- PAGE TEXT:
------------------------------------
Greek hotels may struggle to fill more than 55,000 vacancies for the 2022 summer season following a report by INSETE, the Institute of the Greek Tourism Confederation, which showed that during the 2021 tourist season, vacancies reached 53,249 out of a total of 244,124 vacancies officially registered by hotels. This year, 22% or more than 1 in 5 positions will remain vacant.
Speaking to the Greek news agency ANA, the president of the Research Institute for Tourism (ITEP), Konstantina Svynou, said the problem arose in 2019, when hotels seeking to cover 20,000 positions had finally managed to fill 16,000.
Compounded by the two-year coronavirus pandemic, the reduction in tourism periods in 2020 and 2021 has led many people to seek work in other sectors. Foreigners working in hotels, says Svynou, have left Greece for other European countries. In recent comments, the president of the Hellenic Federation of Hoteliers (POX), Grigoris Tassios, noted that many seasonal workers, mainly between the ages of 25 and 35, were looking for work in other sectors that could guarantee work all year round. the year and a five-day weekly schedule.
At the same time, the vice-president of the Hellenic Chamber of Hotels, Christina Tetradi, noted that a large number of employees in the sector, who mainly worked in cleaning and catering in hotels, chose to work for higher pay and no insurance in short-term rentals. “A villa rented for 1,000 euros per day is able to offer a daily salary of 100 euros per person. At the same time, for example, a hotel that pays an employee 40 euros per day also pays 30 euros for the worker’s insurance and for other deductions,” Tetradi notes.
------------------------------------
- WHAT TO WORK ON:
A - List every person named in the hotel staffing article.
B - In the hotel staffing article, how many positions did hotels manage to fill in 2019?
The items after this point are separate from the hotel staffing article.

- EXTRACTED RECORDS:
------------------------------------
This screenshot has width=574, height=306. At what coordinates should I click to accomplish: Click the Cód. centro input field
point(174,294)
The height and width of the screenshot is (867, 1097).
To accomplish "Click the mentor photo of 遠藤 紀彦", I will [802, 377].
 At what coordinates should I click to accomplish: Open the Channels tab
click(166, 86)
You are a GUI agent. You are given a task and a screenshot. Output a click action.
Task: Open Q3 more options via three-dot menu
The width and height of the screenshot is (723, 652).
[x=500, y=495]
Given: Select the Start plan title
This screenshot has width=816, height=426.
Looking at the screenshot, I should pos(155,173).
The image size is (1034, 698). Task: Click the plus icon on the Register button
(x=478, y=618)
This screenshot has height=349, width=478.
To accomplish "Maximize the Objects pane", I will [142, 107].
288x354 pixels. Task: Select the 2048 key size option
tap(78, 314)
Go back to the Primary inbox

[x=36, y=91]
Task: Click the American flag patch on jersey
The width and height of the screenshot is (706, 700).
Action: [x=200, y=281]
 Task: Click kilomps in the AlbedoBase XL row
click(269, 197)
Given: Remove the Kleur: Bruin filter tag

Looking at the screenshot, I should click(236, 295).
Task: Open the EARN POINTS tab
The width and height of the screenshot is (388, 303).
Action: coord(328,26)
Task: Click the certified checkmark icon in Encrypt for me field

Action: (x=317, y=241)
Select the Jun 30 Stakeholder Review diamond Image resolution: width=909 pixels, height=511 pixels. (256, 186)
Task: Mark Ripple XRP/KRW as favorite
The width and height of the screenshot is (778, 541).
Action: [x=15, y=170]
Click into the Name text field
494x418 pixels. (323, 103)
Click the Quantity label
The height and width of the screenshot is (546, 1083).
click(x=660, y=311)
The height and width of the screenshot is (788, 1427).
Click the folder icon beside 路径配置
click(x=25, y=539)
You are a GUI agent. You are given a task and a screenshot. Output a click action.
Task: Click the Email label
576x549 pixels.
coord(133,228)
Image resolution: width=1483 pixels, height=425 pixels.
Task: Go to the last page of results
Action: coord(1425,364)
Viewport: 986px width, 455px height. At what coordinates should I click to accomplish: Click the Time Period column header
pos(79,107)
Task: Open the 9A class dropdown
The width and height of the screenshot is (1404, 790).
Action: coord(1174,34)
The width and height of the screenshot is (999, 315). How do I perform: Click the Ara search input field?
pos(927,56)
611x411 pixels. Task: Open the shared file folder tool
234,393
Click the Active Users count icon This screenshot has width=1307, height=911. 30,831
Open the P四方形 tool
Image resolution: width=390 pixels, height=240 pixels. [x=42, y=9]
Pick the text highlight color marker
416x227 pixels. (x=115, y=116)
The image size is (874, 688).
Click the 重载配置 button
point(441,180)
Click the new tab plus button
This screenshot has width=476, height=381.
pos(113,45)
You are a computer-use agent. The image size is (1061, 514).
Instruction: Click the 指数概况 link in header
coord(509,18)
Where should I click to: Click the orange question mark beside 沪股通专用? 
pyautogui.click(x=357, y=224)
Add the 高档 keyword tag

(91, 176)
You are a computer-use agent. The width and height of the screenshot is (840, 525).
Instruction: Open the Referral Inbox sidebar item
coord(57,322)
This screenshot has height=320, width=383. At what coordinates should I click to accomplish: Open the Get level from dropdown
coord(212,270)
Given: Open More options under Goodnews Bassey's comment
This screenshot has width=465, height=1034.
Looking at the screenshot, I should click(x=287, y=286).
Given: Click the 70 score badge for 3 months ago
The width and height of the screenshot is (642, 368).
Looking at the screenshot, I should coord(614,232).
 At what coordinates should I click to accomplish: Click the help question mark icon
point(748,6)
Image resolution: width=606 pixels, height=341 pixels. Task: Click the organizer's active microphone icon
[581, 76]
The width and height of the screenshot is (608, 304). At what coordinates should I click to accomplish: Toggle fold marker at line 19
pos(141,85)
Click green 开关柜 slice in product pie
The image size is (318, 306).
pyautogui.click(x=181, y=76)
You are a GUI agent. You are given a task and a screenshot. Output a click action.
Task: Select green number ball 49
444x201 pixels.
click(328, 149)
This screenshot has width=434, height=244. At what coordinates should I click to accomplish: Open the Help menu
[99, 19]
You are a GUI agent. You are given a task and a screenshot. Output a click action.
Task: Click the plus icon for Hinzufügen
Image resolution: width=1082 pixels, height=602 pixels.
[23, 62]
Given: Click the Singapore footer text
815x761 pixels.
------------------------------------
- ANSWERS BY TASK:
A -
Konstantina Svynou
Grigoris Tassios
Christina Tetradi

B - 16,000 of the 20,000 positions they were trying to cover.